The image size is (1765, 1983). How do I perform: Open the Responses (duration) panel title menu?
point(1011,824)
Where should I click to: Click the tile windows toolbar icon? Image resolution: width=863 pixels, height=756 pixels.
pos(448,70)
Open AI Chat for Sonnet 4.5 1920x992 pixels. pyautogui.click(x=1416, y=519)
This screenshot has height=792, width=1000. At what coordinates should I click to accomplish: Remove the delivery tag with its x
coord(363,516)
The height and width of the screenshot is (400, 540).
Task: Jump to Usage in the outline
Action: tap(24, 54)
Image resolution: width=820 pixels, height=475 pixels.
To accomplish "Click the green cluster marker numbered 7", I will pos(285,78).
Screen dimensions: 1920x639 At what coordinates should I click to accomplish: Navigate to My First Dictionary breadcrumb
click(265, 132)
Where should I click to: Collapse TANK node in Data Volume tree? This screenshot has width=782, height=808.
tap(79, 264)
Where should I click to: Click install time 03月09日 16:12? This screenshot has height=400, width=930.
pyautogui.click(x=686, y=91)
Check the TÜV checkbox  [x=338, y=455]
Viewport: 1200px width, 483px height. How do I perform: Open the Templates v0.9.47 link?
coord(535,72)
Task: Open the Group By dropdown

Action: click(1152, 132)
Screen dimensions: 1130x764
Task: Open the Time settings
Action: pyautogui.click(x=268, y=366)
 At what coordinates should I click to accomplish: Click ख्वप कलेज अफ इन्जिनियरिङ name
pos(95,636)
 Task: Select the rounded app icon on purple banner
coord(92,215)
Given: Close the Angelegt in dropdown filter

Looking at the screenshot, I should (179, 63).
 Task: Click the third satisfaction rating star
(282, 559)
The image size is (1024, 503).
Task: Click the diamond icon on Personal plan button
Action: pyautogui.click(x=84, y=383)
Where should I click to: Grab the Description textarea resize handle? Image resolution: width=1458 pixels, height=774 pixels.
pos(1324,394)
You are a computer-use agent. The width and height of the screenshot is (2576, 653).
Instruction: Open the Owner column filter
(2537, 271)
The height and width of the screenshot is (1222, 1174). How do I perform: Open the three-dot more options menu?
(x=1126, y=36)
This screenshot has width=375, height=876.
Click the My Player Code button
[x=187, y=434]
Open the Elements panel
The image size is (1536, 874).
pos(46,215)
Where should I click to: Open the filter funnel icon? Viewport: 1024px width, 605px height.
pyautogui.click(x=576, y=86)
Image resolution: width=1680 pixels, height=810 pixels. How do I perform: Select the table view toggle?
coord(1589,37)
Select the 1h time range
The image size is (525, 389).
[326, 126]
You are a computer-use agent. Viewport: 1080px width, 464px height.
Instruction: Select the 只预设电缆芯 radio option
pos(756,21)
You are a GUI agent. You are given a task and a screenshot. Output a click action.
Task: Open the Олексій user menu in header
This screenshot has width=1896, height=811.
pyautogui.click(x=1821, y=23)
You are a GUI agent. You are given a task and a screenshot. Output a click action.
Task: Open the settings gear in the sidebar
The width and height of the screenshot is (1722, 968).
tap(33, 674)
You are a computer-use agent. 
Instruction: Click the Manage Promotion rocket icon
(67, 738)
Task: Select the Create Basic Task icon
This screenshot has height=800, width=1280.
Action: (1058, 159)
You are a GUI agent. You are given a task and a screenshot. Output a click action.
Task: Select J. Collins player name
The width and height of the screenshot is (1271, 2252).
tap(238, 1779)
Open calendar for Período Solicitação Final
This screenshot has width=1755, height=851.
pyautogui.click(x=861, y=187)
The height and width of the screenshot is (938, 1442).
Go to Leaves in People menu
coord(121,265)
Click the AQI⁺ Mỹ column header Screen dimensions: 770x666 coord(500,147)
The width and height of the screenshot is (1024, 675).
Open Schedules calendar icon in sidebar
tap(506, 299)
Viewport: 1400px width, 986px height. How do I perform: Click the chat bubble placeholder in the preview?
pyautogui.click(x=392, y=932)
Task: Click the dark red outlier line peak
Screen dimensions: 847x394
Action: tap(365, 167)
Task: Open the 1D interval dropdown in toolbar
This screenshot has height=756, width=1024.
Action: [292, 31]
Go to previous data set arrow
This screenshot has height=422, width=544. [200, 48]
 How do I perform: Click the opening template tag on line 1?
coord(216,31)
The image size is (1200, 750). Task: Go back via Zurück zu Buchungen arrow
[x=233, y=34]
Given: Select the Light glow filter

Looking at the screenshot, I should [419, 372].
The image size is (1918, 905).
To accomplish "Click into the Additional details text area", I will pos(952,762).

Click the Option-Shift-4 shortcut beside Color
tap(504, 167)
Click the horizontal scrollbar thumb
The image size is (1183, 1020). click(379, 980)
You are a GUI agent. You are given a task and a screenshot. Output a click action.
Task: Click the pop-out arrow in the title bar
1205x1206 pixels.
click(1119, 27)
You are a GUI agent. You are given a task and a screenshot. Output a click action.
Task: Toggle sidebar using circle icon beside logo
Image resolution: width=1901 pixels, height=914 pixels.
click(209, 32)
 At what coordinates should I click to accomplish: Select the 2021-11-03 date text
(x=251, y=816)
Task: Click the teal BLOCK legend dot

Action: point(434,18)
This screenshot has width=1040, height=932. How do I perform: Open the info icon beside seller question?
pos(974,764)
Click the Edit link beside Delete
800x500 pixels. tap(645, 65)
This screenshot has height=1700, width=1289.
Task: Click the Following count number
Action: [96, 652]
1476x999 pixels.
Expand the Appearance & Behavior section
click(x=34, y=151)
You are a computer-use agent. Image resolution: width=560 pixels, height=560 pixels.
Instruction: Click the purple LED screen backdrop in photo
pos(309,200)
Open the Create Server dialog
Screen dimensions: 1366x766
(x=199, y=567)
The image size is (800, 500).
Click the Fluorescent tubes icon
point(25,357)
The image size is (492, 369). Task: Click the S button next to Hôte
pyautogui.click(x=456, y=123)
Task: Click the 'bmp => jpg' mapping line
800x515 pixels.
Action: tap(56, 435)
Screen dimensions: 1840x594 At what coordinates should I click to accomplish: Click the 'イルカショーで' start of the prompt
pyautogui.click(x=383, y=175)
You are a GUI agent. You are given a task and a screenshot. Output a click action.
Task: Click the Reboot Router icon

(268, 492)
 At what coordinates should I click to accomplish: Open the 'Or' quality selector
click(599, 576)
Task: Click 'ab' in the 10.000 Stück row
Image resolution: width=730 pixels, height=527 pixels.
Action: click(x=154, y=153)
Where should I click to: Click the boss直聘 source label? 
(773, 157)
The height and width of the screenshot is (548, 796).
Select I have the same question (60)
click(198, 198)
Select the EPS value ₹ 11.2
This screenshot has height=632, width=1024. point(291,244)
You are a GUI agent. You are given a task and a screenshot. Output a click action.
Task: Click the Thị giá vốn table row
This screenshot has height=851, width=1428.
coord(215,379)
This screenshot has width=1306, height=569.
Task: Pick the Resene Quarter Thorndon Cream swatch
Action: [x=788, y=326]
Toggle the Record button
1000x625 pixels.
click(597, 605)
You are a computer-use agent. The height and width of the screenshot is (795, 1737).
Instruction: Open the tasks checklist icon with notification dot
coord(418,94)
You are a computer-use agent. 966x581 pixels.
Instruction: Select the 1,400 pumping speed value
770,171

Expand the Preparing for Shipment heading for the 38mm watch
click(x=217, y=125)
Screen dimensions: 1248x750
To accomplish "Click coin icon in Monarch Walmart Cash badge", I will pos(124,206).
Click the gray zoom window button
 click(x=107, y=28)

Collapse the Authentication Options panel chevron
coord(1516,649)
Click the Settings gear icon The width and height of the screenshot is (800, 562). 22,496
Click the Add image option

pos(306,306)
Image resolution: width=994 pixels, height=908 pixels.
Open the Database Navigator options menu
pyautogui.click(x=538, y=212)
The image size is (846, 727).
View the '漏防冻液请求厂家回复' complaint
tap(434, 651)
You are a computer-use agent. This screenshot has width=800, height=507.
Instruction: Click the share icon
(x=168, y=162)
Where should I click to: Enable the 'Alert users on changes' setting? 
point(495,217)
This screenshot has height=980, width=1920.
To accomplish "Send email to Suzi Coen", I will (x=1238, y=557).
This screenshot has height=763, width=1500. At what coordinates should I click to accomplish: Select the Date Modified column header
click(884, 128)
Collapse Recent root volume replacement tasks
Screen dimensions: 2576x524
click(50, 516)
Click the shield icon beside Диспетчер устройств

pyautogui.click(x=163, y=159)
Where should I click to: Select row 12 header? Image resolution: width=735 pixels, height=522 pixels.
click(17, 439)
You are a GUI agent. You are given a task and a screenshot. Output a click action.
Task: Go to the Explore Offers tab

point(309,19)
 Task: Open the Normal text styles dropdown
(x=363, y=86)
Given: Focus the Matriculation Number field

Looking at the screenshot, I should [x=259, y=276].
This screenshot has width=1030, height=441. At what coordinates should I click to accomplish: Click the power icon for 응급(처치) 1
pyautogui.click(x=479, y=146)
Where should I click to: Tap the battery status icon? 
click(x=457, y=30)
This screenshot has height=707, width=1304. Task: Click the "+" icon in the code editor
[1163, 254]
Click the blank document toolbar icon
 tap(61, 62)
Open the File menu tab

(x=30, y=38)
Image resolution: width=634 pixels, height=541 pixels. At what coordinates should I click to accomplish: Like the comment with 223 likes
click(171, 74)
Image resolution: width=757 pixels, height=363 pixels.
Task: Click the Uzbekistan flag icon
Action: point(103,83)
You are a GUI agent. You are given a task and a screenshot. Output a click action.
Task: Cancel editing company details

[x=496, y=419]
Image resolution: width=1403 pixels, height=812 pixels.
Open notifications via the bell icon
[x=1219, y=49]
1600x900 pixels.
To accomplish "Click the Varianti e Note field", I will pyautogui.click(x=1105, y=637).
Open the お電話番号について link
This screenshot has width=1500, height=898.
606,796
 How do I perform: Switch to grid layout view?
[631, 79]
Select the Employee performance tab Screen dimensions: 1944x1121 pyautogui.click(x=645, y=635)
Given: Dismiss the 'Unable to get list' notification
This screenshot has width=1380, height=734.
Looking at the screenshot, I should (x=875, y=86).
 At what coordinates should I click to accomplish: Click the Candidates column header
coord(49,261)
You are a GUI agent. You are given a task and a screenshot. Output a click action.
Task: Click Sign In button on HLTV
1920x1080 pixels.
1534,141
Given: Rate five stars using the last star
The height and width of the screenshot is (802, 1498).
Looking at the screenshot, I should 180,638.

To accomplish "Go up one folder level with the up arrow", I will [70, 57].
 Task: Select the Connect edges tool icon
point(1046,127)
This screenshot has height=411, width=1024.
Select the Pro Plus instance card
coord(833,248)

-=-=-

Copy out each line of the listing where the string "using" appears.

* _Reply to the task_
Task: Toggle sidebar using circle icon beside logo
Given: Rate five stars using the last star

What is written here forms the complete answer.